_Task data:_
—————

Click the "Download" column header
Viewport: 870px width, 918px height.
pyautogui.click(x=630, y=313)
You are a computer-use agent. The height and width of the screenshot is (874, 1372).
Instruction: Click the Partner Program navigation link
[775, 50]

—————

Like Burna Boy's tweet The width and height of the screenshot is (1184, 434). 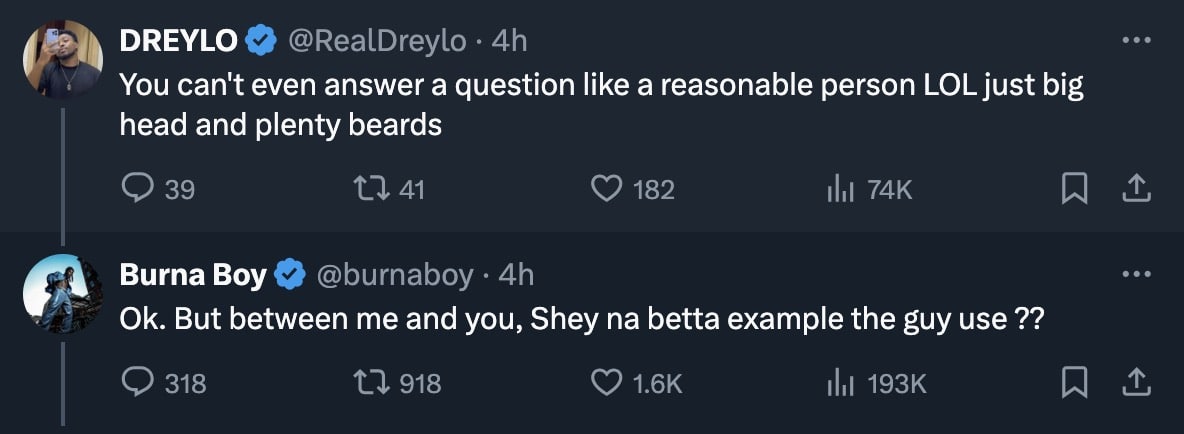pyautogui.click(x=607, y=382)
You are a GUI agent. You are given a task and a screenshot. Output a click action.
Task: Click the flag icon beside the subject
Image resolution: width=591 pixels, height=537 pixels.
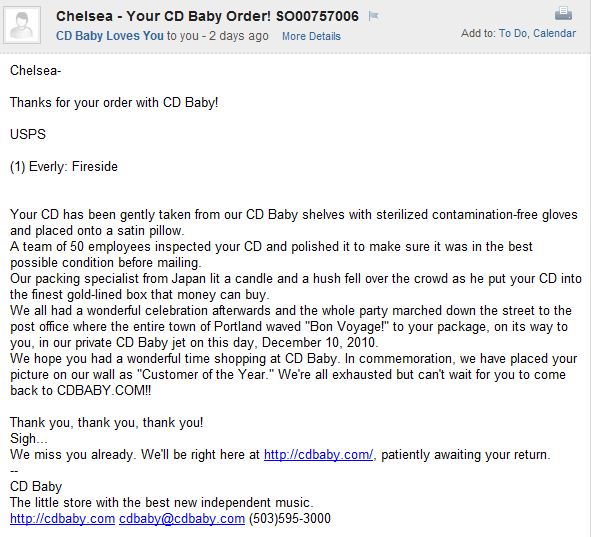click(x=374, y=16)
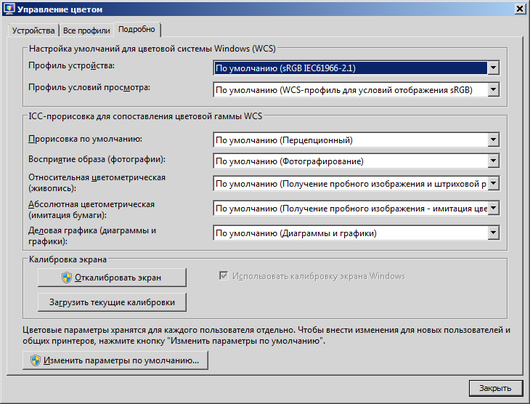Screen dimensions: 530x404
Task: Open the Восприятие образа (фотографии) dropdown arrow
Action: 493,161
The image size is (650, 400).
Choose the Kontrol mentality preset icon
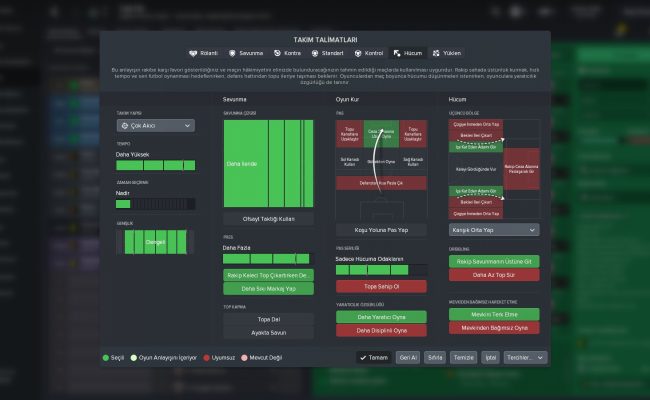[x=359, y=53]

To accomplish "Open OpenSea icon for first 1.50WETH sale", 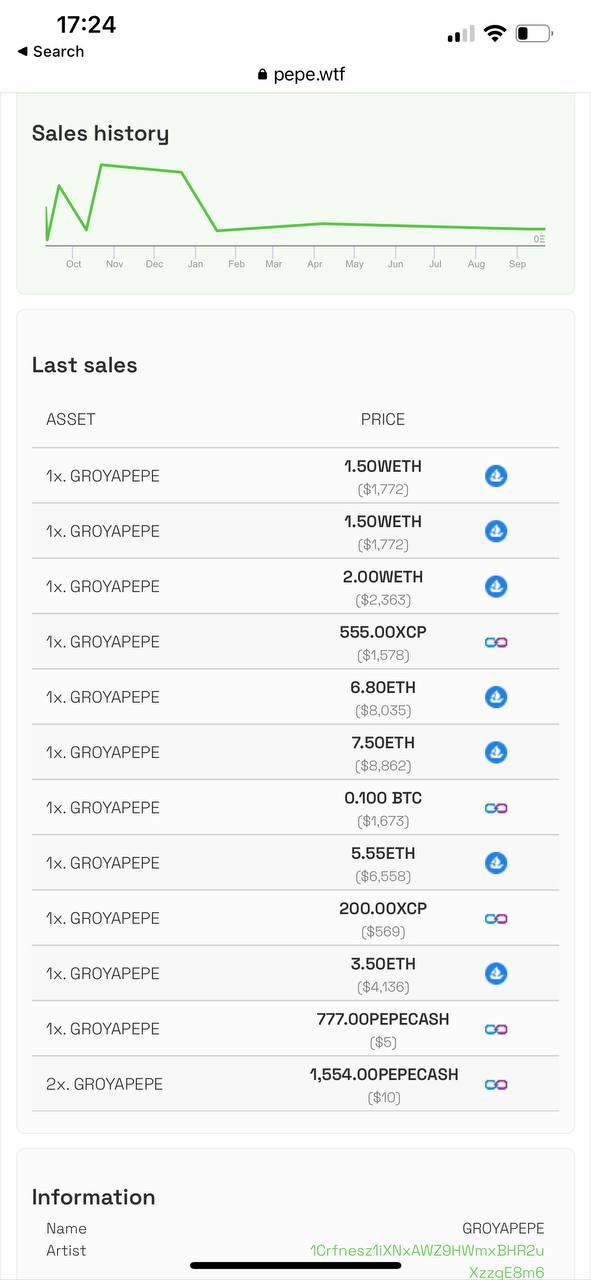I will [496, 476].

—————

Identify every line above that contains the word "agent", matching case exactly, and copy each of those lines in full.

_Result:_
You are a computer-use agent. The height and width of the screenshot is (874, 1372).
You are a GUI agent. You are given a task and a screenshot. Output a click action.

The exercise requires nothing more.